Frédéric Berthier avait passé son enfance dans la montagne. C’était une belle montagne, un de ces endroits qu’on ne regrette pas de connaître, et qu’on redoute de quitter. Berthier y avait ses amis, ses habitudes et la majeure partie de sa famille. Il vivait depuis des années dans un trois-pièces qui donnait sur les cimes. Pourtant, pour des raisons professionnelles, il dut quitter l’endroit et il rejoignit la ville.
La ville déplut aussitôt à Berthier : trop grande, trop bruyante, trop violente, trop polluée, trop chère. Il lui était impossible d’en parler autrement que de façon négative. Par bonheur, il y rencontra une femme. Elle était séduisante et intelligente. Elle était douce, compréhensive. C’était une de ces femmes qu’on espère tous rencontrer quand on est homme et dont on ne veut jamais se séparer. Leur formation leur permit, d’une part de se reconvertir, d’autre part de déménager. Comme la jeune femme était originaire de la côte, Berthier accepta de la suivre au bord de la mer.
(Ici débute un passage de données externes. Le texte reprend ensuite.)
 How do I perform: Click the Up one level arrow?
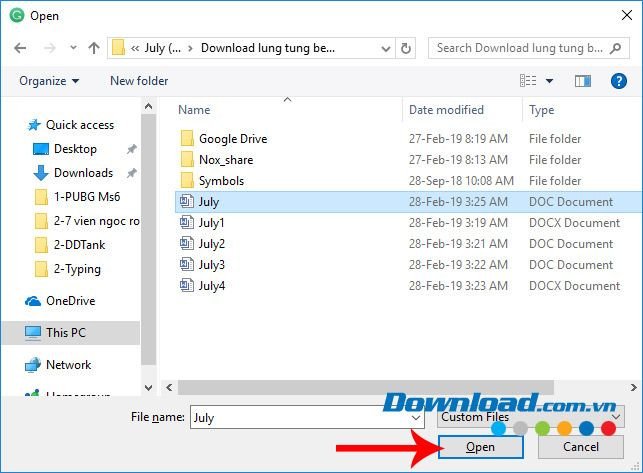coord(94,48)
Leur vie fut paisible et heureuse. Berthier n’était pas de ces hommes qu’éperonne l’ambition. D’un tempérament mesuré, le fait de vivre avec une femme à qui il pouvait parler, qu’il trouvait belle, dont il était complice, et d’avoir d’elle des enfants qu’il pourrait élever dans un lieu auquel il s’était habitué, outre les avantages financiers que leur permettait leur emploi respectif, lui parut pleinement suffisant.
Berthier fit bien son travail, il gravit lentement les échelons. Il ne fut pas tenté par l’adultère, la vie d’artiste ni l’engagement politique. Ses enfants furent élevés dans une atmosphère familiale qui les conduisit à de brillantes carrières et à des vies de famille elles-mêmes équilibrées ; jusqu’au jour où sa femme mourut. C’est alors que Berthier décida de se replier dans la forêt.